** PROBLEM DETAILS **
No pictures belong in the copy. Reproduce exactly the lines beginning at the line containing "Click the wide" and continuing to the end of the entries below.
[Opening INPUT FOR THIS TASK section]
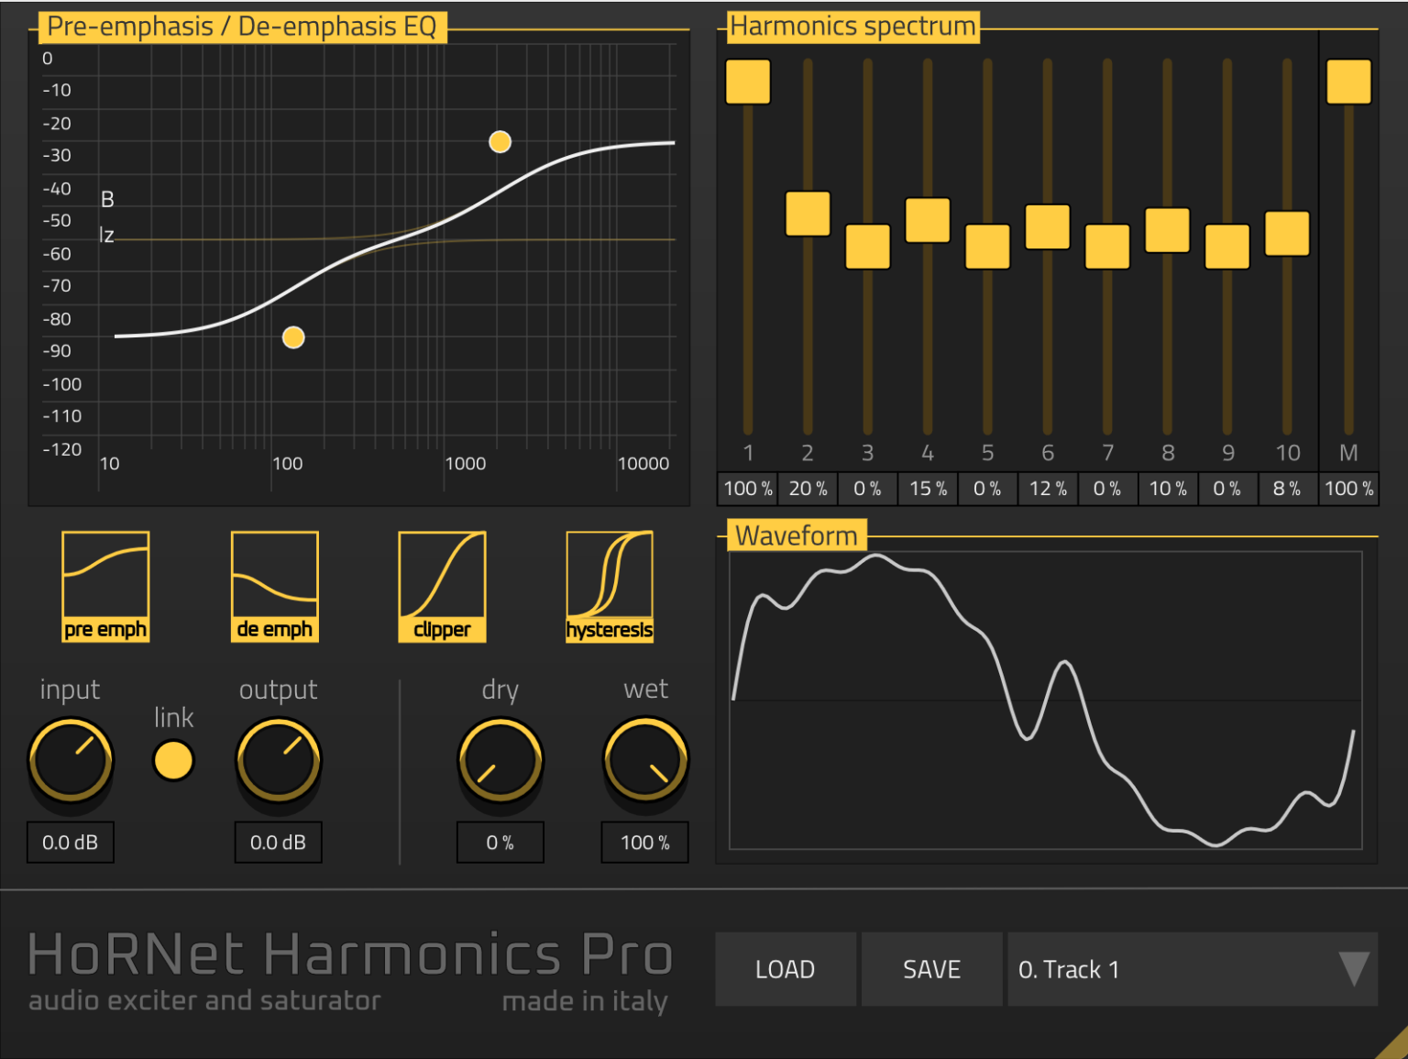Click the SAVE preset button
This screenshot has width=1408, height=1059.
tap(931, 968)
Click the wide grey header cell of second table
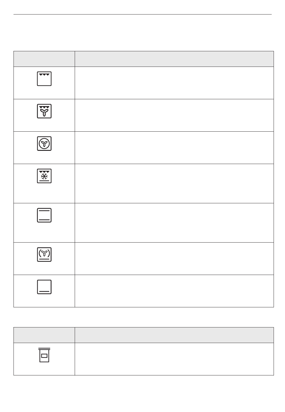 coord(174,335)
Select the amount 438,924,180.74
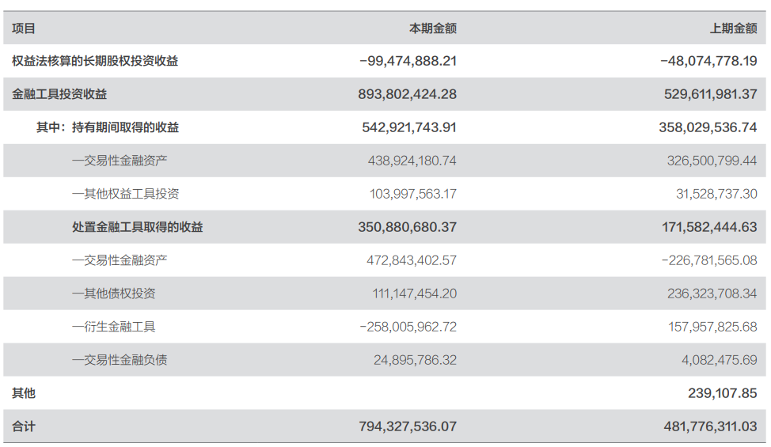This screenshot has height=447, width=771. [412, 161]
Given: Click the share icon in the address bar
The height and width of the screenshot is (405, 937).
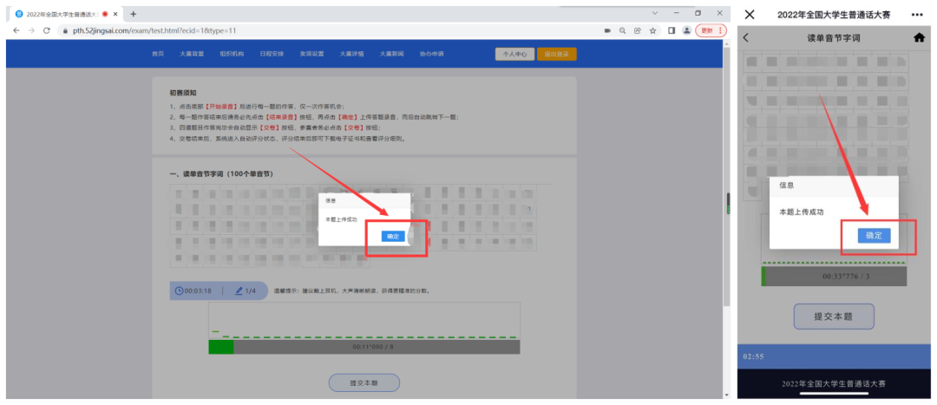Looking at the screenshot, I should pyautogui.click(x=638, y=29).
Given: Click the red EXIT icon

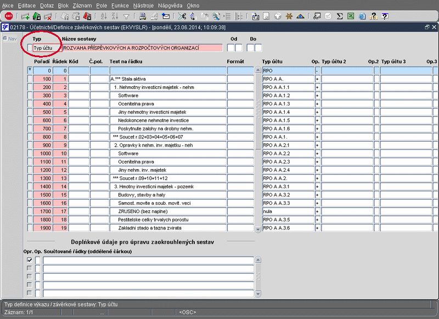Looking at the screenshot, I should click(x=9, y=16).
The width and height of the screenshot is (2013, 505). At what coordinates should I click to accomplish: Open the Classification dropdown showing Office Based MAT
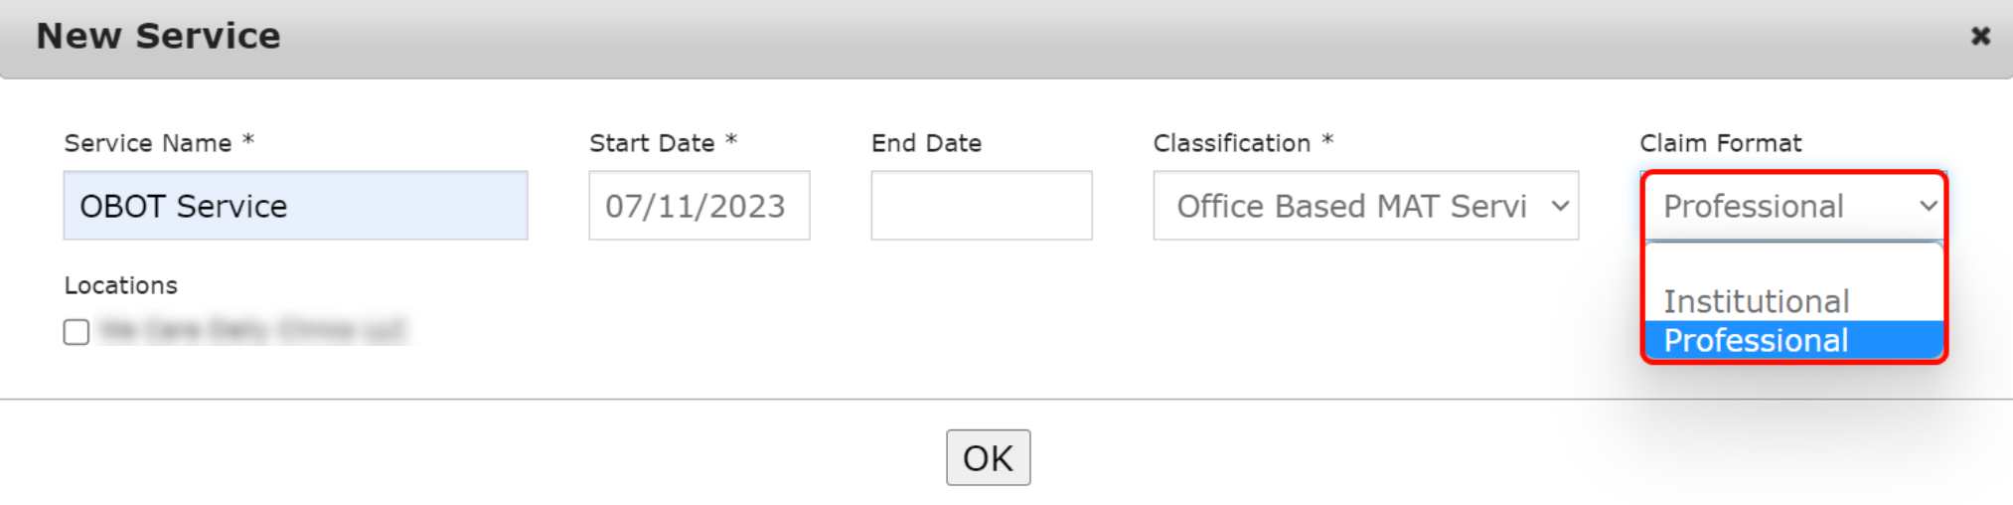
[Closing INPUT FOR THIS TASK section]
** RESPONSE **
Click the wide grey header cell of second table
 coord(174,335)
Select the amount 438,924,180.74
This screenshot has height=447, width=771. [412, 161]
Given: Click the share icon in the address bar
The height and width of the screenshot is (405, 937).
Looking at the screenshot, I should pyautogui.click(x=638, y=29).
Given: Click the red EXIT icon

Looking at the screenshot, I should click(x=9, y=16).
The width and height of the screenshot is (2013, 505). At what coordinates should I click to accomplish: Open the Classification dropdown showing Office Based MAT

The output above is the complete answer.